> [Action item]: Your answer must be an exact repeat of the lines from the one containing "GDC Cassette For" through the last line of the records, both included, with no pictures.

> [Material to process]:
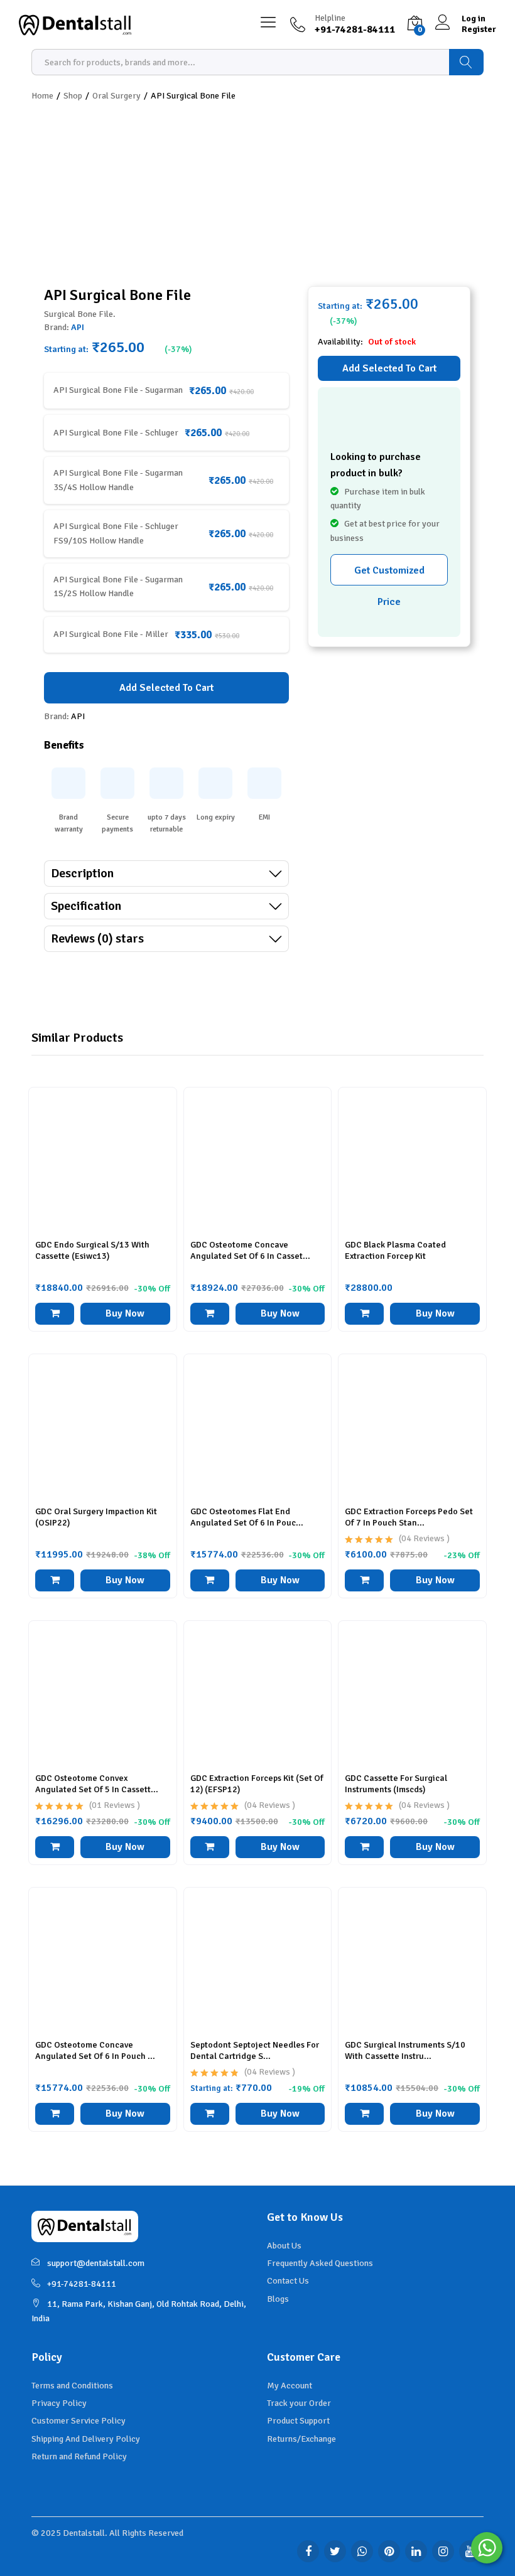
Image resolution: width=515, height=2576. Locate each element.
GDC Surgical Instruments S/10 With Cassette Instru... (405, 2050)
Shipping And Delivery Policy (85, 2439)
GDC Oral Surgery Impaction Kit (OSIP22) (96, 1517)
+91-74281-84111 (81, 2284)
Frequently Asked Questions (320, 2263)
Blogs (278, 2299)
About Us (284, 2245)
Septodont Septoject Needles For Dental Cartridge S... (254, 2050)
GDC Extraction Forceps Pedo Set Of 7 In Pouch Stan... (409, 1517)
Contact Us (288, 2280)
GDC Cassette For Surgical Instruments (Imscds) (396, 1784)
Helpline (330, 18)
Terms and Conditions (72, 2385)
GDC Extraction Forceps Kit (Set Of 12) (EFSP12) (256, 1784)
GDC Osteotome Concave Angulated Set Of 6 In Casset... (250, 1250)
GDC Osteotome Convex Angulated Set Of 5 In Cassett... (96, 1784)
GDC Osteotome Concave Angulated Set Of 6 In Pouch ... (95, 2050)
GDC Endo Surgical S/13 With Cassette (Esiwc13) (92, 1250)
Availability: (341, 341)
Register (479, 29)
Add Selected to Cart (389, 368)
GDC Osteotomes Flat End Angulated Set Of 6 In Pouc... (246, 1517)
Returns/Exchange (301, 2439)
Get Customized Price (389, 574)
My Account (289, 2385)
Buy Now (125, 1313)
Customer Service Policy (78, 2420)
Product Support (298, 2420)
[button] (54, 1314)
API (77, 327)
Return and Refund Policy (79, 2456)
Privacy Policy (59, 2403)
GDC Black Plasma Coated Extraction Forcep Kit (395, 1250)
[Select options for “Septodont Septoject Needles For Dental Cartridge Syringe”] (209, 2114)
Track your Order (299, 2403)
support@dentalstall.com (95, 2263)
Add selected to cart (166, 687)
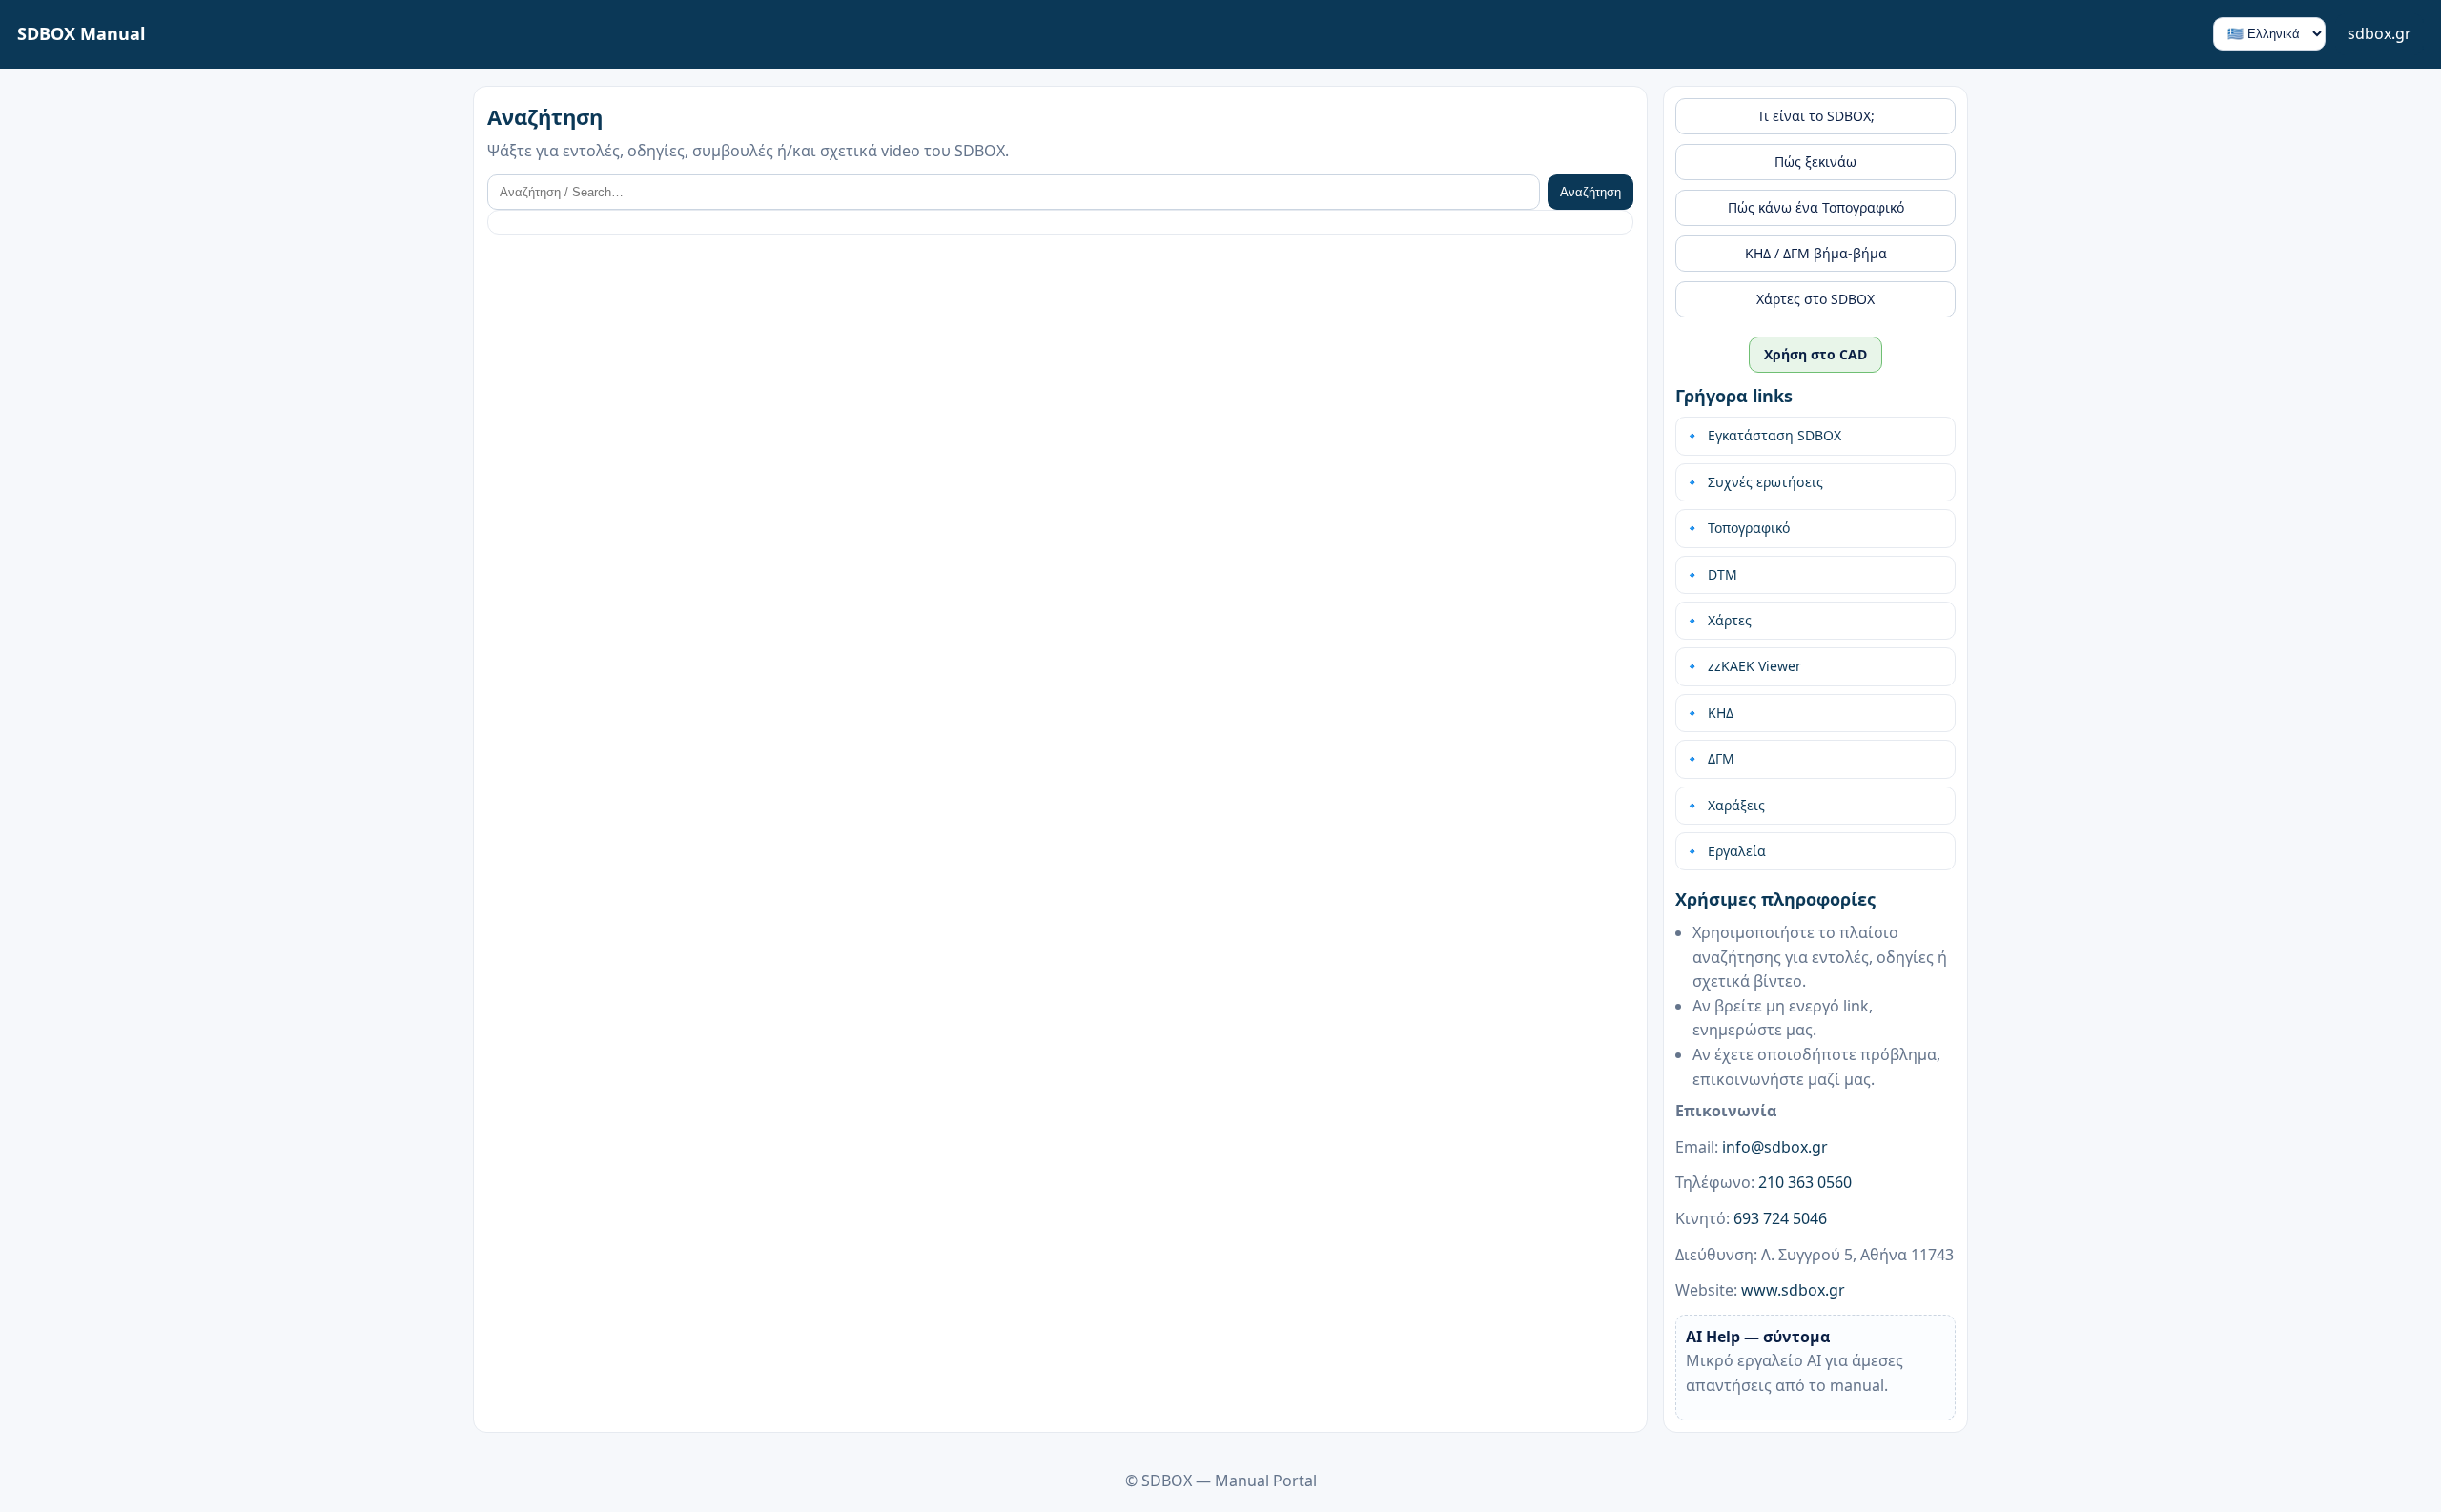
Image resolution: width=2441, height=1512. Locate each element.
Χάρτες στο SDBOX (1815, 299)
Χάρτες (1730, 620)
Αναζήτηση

> [Solution to this exercise]:
GDC Cassette For Surgical Instruments (Imscds) (396, 1784)
Helpline (330, 18)
Terms and Conditions (72, 2385)
GDC Extraction Forceps Kit (Set Of 12) (EFSP12) (256, 1784)
GDC Osteotome Concave Angulated Set Of 6 In Casset... (250, 1250)
GDC Osteotome Convex Angulated Set Of 5 In Cassett... (96, 1784)
GDC Osteotome Concave Angulated Set Of 6 In Pouch ... (95, 2050)
GDC Endo Surgical S/13 With Cassette (Esiwc13) (92, 1250)
Availability: (341, 341)
Register (479, 29)
Add Selected to Cart (389, 368)
GDC Osteotomes Flat End Angulated Set Of 6 In Pouc... (246, 1517)
Returns/Exchange (301, 2439)
Get Customized Price (389, 574)
My Account (289, 2385)
Buy Now (125, 1313)
Customer Service Policy (78, 2420)
Product Support (298, 2420)
[button] (54, 1314)
API (77, 327)
Return and Refund Policy (79, 2456)
Privacy Policy (59, 2403)
GDC Black Plasma Coated Extraction Forcep Kit (395, 1250)
[Select options for “Septodont Septoject Needles For Dental Cartridge Syringe”] (209, 2114)
Track your Order (299, 2403)
support@dentalstall.com (95, 2263)
Add selected to cart (166, 687)
Image resolution: width=2441, height=1512. Locate each element.
Χάρτες στο SDBOX (1815, 299)
Χάρτες (1730, 620)
Αναζήτηση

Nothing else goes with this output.